Verkehrssicherheit soll erhöht werden

Die Zahl der Verkehrstoten und Verkehrsunfälle senken und mehr Bewusstsein für die Gefahren im Straßenverkehr schaffen - das sind die wesentliche Ziele, die sich die Verkehrsabteilung der Landespolizeidirektion Burgenland für dieses Jahr gesetzt hat.

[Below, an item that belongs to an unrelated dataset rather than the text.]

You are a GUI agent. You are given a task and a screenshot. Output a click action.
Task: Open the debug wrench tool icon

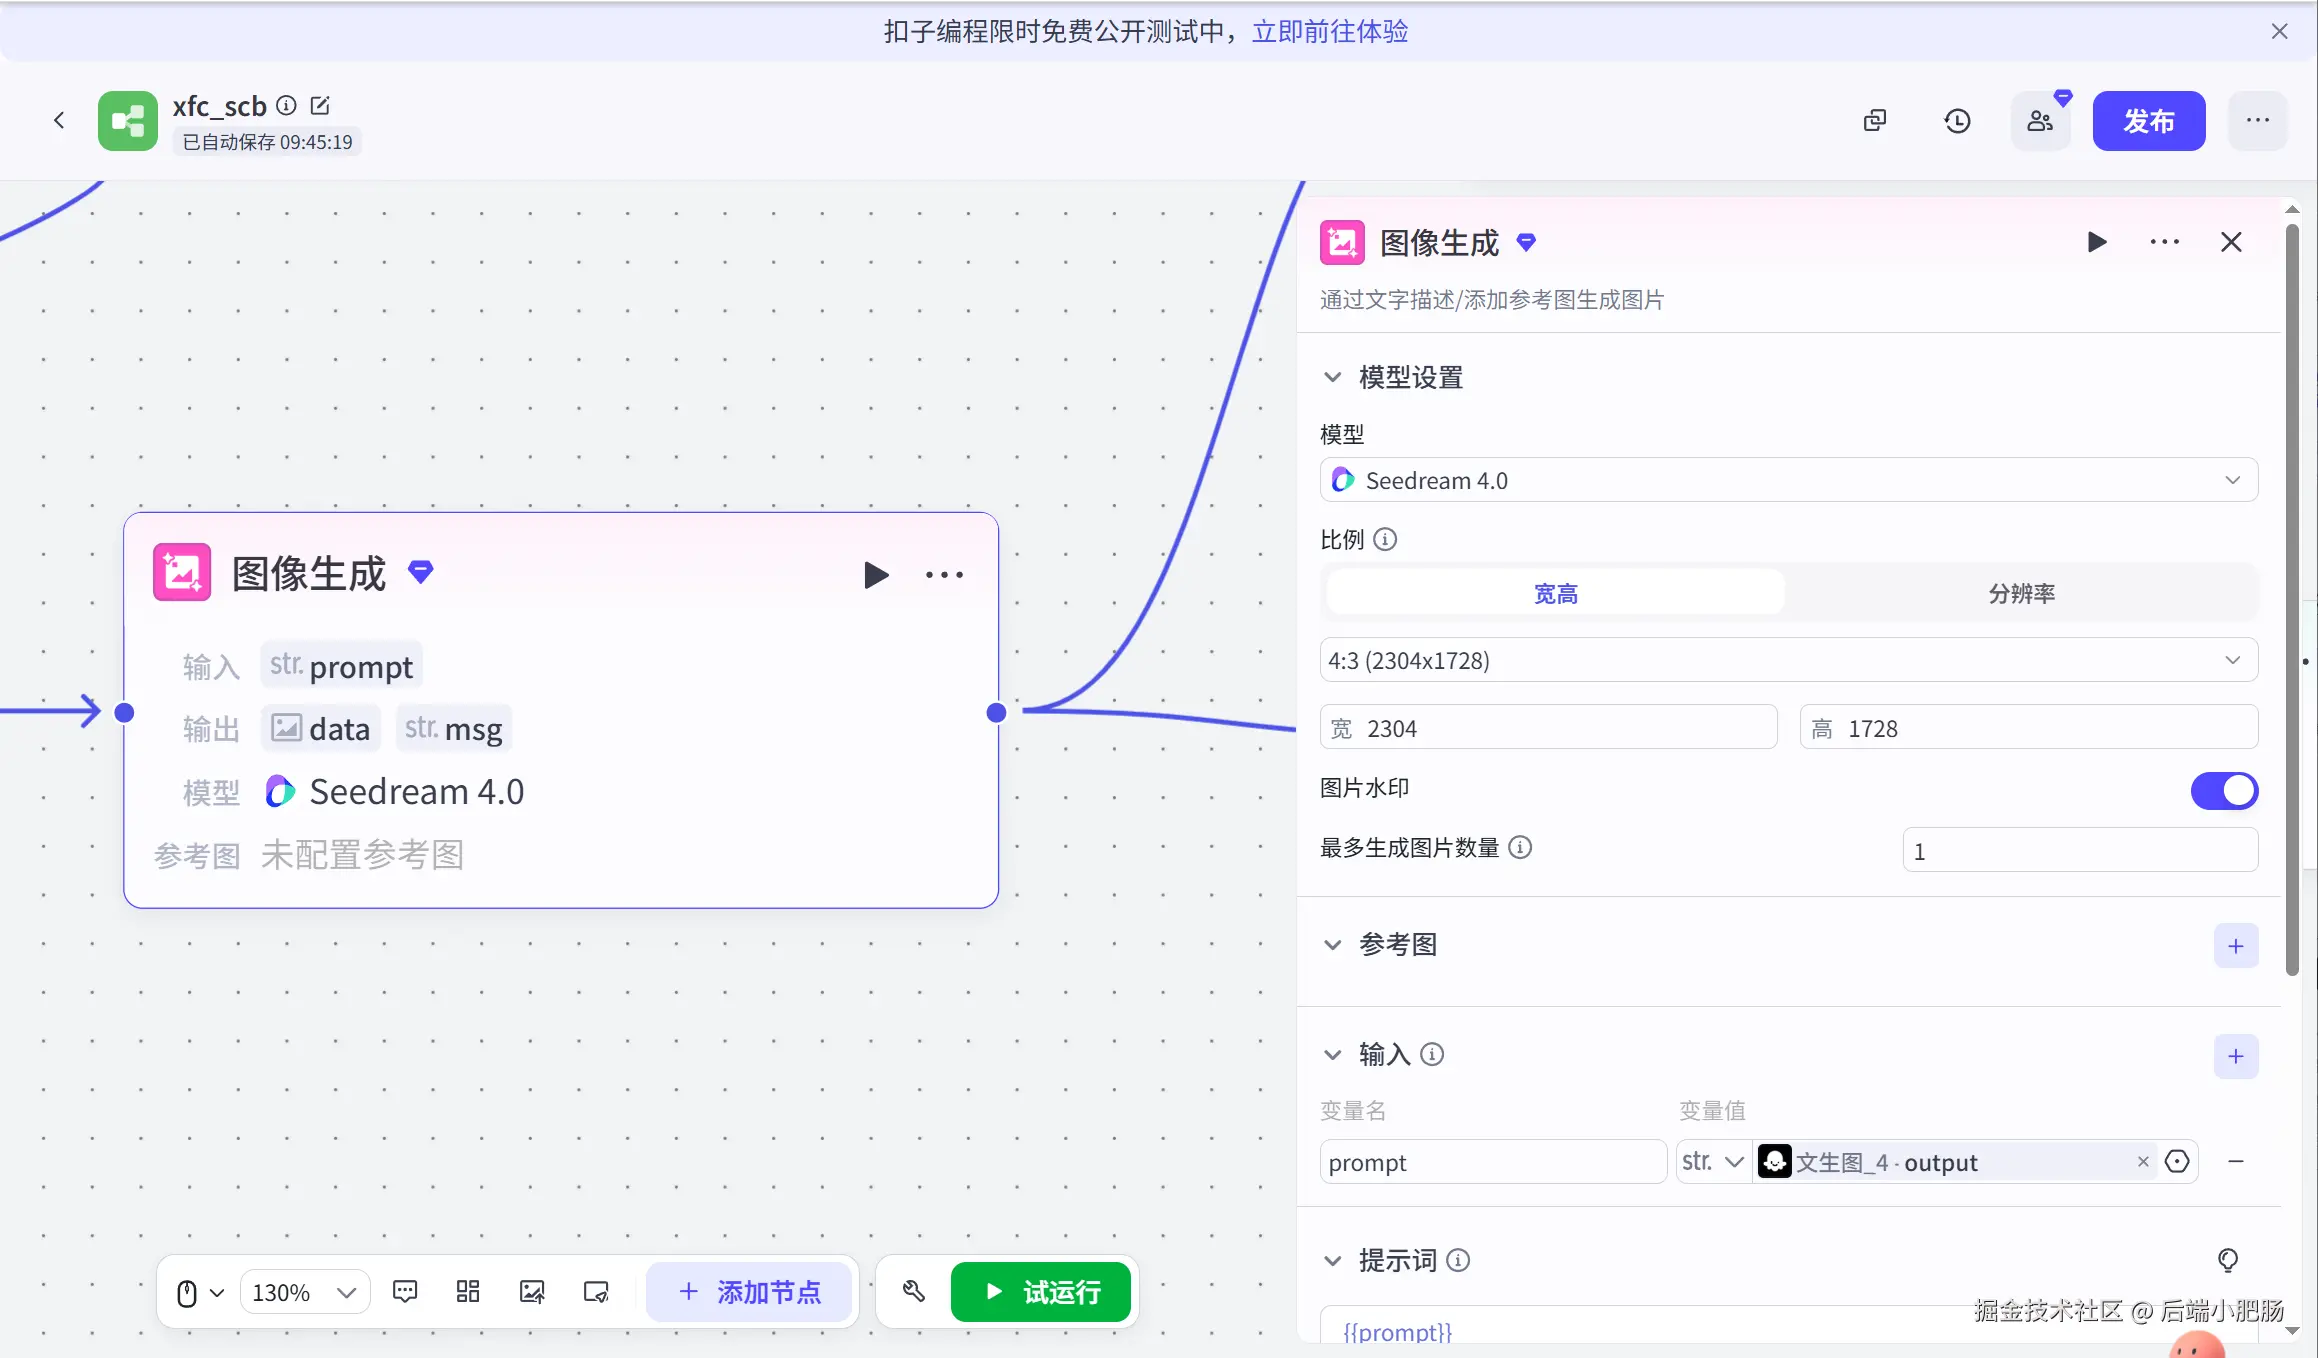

Im Burgenland kamen im Vorjahr 25 Menschen bei Verkehrsunfällen ums Leben, 939 wurden verletzt worden. Deutlich mehr als in den Jahren zuvor. Zu hohe Geschwindigkeit sei eine der Hauptursachen dafür, sagte Landespolizeidirektor Martin Huber am Dienstag bei einem Pressegespräch. Alle Behörden und die Exekutive müssten zusammenarbeiten mit den Ziel, die Verkehrssicherheit jedes Jahr weiter anzuheben und die Zahl der Verkehrsunfälle im Burgenland zu senken, so Huber.

Johann Tschürtz und Polizei bei einer gemeinsamen Pressekonferenz
ORF
Landeshauptmannstellvertreter Tschürtz und Polizei bei einer Pressekonferenz

Tschürtz hinterfragt Rettungsgasse

Auch zu langsames Fahren könne gefährlich sein, sagte Sicherheitsreferent Landeshauptmannstellvertreter Johann Tschürtz (FPÖ). Den Vorschlag von Infratstrukturminister Norbert Hofer (FPÖ) streckenweise Tempo 140 auf Österreichs Autobahnen zu testen, begrüßt Tschürtz. Eine Evaluierung der Rettungsgasse sei ihm derzeit allerdings ein wichtigeres Anliegen. Es müsse geprüft werden, ob die Rettungsgasse wirklich sinnhaft sei, die vorige Regelung sei effizienter gewesen.

Die von der Polizei und in den Medien angekündigten Schwerpunktkontrollen hätten sich bewährt, sagte der Leiter der Verkehrsabteilung Andreas Stipsits. Auch heuer seien 16 landesweite Schwerpunktaktionen geplant. Für das kommende Faschings-Wochenende kündigte Stipits eine Schwerpunktaktion an. Freitag und Samstag werden landesweit 150 Beamte im Einsatz sein.